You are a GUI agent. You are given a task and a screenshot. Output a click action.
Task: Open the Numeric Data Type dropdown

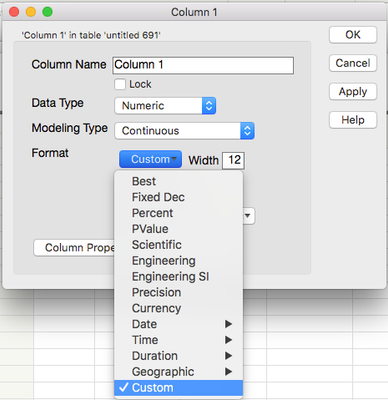pos(165,106)
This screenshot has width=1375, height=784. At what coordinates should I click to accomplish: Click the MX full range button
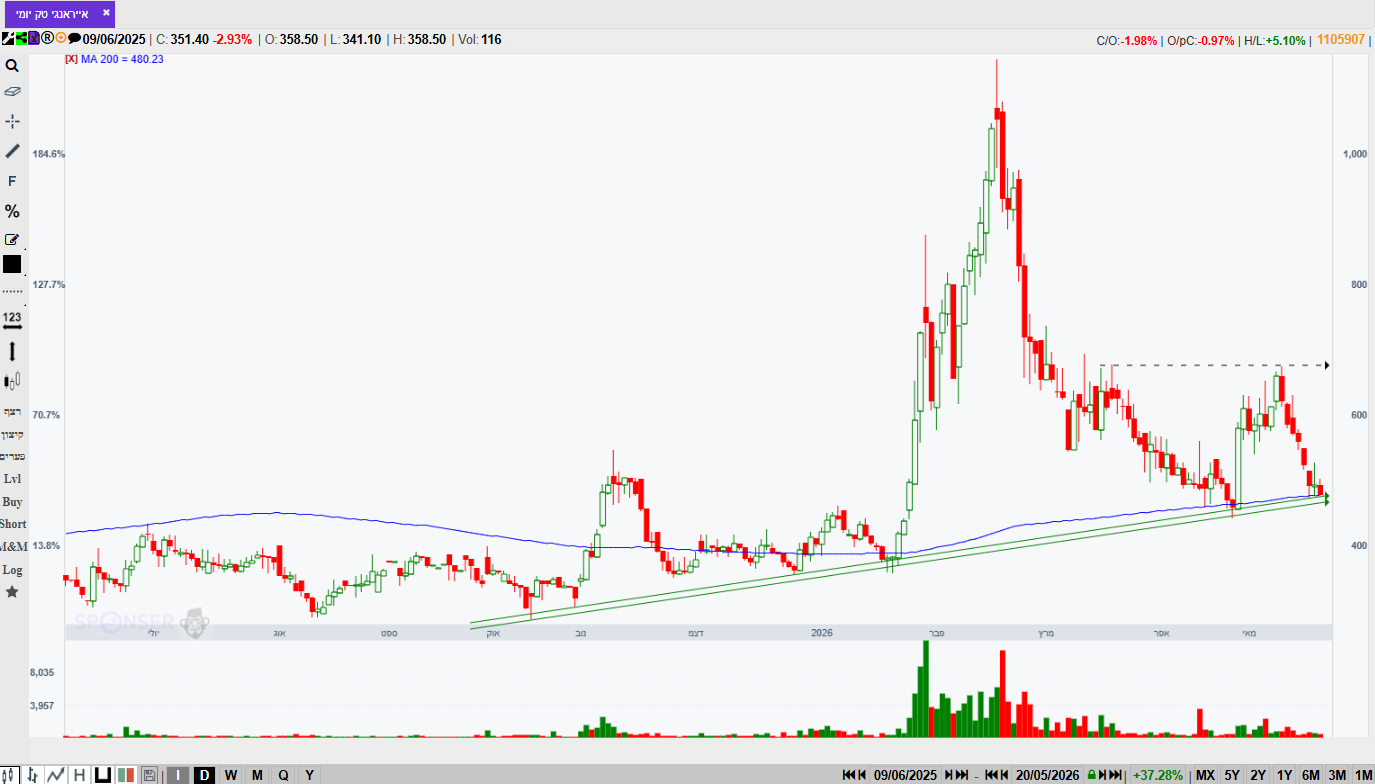(x=1205, y=775)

* * *

GOAL: Rewrite every line of the records above as a JSON list of strings, one string per line, skipping blank lines and leaving out the pictures.

THE ANSWER:
[
  "You are a GUI agent. You are given a task and a screenshot. Output a click action.",
  "Task: Open the Numeric Data Type dropdown",
  "pos(165,106)",
  "This screenshot has width=1375, height=784. At what coordinates should I click to accomplish: Click the MX full range button",
  "(x=1205, y=775)"
]